◆ Source extract
BEGIN

What they did was flagrant and repulsive and likely merited time in a stockade. Yet Sam, a fellow Ute, forgave them with a conspicuous move of his own, waving his hand at the evidence and justifying the alleged crimes as nothing more than "business as usual" for a city chasing Olympic dreams.

Throughout the abbreviated trial he never wasted a chance to deride the prosecution, chastise its motives and scold its representatives. He had tossed the case out in 2001, and, by God, he was going to do it again.

"Enough is enough," he said, bringing a sudden closure to the case before it reached the jury. The government cannot refile due to double jeopardy limitations.

Sam, 70 and a federal judge for 18 years, may be an otherwise unbiased judicator, but in this case -- and from this distance -- he had a comedic quality to him that can only be gained by fitting a well-worn stereotype. As we have all seen in assorted TV programs and movies, he was the judge with a chip on his shoulder who was going to impose his will on the proceedings no matter the degree of shame it brought him.

He not only didn't have a rope behind the bench to hang Welch and Johnson, he didn't even have a ruler to slap their hands. He may have even told their limo drivers to keep their motors running, because he was about to set them free.

He said he saw no criminal intent, even if Welch and Johnson -- civic leaders who headed Salt Lake City's Olympic bid request -- were immersed in fraudulent, secretive practices.

Dishing out a heaping helping of hometown justice, Sam acted as if he wanted to thank (or knight) Welch and Johnson on their way out. I guess it's safe to say he enjoyed the Olympics.

END

◆ Problem requirements
Please pull out the passage of the judge column starting with "He not only" and going on through "fraudulent, secretive practices.", copying it word for word. Work from the column alone.

Stored data
BEGIN

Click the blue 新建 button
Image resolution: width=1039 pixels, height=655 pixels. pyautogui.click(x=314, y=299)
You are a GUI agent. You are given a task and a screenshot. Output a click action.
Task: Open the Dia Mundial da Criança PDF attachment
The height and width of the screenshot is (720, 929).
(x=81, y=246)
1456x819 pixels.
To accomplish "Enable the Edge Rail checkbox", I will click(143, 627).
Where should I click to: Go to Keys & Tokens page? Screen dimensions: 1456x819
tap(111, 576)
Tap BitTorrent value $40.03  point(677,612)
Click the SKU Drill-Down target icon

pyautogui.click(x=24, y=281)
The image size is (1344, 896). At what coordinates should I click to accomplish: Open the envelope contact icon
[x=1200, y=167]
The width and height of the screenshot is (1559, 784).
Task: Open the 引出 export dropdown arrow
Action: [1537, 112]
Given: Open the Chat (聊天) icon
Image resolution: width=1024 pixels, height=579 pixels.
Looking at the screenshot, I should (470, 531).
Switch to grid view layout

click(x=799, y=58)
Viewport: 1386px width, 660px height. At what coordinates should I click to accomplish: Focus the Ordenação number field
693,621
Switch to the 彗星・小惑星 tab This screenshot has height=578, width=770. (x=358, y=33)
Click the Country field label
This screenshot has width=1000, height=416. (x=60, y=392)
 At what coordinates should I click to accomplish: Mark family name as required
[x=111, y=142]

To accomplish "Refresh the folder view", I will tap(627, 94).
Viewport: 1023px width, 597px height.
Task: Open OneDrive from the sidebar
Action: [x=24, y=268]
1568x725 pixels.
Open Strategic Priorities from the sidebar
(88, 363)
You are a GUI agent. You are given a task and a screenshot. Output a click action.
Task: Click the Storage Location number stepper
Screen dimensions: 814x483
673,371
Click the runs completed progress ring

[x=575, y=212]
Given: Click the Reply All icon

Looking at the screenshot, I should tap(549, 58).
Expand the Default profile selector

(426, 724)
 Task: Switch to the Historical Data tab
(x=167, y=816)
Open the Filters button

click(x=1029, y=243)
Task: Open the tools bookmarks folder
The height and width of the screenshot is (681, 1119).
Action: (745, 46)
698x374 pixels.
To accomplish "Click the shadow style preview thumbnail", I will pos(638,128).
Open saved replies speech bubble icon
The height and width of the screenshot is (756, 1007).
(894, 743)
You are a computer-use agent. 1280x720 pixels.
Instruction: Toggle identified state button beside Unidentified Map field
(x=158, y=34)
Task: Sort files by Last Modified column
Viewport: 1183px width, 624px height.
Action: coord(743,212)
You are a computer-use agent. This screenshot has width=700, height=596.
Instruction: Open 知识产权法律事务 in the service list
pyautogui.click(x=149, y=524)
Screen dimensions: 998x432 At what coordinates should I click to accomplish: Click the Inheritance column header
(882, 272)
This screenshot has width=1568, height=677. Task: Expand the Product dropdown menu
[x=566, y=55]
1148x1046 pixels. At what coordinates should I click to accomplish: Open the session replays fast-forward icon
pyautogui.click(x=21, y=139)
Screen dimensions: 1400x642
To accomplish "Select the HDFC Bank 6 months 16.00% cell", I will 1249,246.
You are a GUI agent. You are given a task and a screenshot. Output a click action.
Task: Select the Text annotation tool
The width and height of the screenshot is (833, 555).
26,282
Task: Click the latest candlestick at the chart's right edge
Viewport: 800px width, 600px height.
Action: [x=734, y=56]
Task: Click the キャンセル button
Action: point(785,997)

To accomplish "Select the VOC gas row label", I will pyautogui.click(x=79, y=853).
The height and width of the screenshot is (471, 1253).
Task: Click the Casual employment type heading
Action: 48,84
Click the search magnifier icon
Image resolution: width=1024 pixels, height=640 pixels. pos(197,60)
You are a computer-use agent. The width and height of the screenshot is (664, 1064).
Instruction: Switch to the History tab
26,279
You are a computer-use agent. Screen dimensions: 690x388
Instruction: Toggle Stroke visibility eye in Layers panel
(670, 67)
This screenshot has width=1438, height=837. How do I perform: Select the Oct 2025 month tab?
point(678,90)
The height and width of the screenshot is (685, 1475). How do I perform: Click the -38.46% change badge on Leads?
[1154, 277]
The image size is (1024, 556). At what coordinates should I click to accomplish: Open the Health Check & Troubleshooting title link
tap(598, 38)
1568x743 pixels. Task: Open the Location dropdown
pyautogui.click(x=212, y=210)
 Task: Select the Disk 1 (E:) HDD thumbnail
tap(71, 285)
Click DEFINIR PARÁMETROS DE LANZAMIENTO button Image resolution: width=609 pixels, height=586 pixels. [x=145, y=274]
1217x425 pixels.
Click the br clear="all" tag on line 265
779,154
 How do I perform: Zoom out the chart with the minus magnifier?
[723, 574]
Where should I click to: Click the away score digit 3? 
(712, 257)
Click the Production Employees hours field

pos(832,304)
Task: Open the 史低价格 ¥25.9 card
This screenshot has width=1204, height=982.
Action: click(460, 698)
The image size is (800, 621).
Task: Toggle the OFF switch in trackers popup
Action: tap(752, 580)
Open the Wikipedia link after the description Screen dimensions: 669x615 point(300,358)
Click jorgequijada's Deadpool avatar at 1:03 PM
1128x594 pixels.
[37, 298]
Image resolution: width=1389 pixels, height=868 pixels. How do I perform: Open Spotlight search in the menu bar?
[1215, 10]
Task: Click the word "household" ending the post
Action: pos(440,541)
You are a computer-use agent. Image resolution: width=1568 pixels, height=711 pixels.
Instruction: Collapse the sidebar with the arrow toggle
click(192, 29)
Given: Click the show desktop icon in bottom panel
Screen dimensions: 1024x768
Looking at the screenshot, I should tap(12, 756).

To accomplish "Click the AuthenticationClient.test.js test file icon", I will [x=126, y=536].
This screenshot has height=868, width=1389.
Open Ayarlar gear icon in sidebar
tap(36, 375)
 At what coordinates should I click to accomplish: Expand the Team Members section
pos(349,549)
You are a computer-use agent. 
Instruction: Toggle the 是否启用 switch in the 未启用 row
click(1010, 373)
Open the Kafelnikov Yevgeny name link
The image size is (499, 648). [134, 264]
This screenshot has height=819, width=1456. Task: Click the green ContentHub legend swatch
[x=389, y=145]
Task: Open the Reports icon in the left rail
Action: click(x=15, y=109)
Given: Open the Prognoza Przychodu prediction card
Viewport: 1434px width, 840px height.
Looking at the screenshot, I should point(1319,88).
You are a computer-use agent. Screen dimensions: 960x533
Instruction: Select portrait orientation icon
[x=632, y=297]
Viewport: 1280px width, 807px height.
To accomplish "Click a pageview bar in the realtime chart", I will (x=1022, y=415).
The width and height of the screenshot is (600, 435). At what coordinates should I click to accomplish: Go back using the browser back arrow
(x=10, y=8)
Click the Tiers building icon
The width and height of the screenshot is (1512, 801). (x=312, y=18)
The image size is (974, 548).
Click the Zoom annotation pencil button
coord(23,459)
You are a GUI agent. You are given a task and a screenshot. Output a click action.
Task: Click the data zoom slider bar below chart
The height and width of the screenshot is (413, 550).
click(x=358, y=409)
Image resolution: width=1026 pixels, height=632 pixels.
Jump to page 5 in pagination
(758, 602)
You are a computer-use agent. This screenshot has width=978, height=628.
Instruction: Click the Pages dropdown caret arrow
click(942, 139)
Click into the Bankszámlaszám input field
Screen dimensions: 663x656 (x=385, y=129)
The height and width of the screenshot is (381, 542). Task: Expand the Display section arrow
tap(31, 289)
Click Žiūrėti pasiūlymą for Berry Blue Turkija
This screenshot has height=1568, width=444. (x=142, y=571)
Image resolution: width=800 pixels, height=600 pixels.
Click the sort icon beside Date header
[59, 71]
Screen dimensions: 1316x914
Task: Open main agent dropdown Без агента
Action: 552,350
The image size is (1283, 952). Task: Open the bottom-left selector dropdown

END

◆ Solution to the exercise
He not only didn't have a rope behind the bench to hang Welch and Johnson, he didn't even have a ruler to slap their hands. He may have even told their limo drivers to keep their motors running, because he was about to set them free.

He said he saw no criminal intent, even if Welch and Johnson -- civic leaders who headed Salt Lake City's Olympic bid request -- were immersed in fraudulent, secretive practices.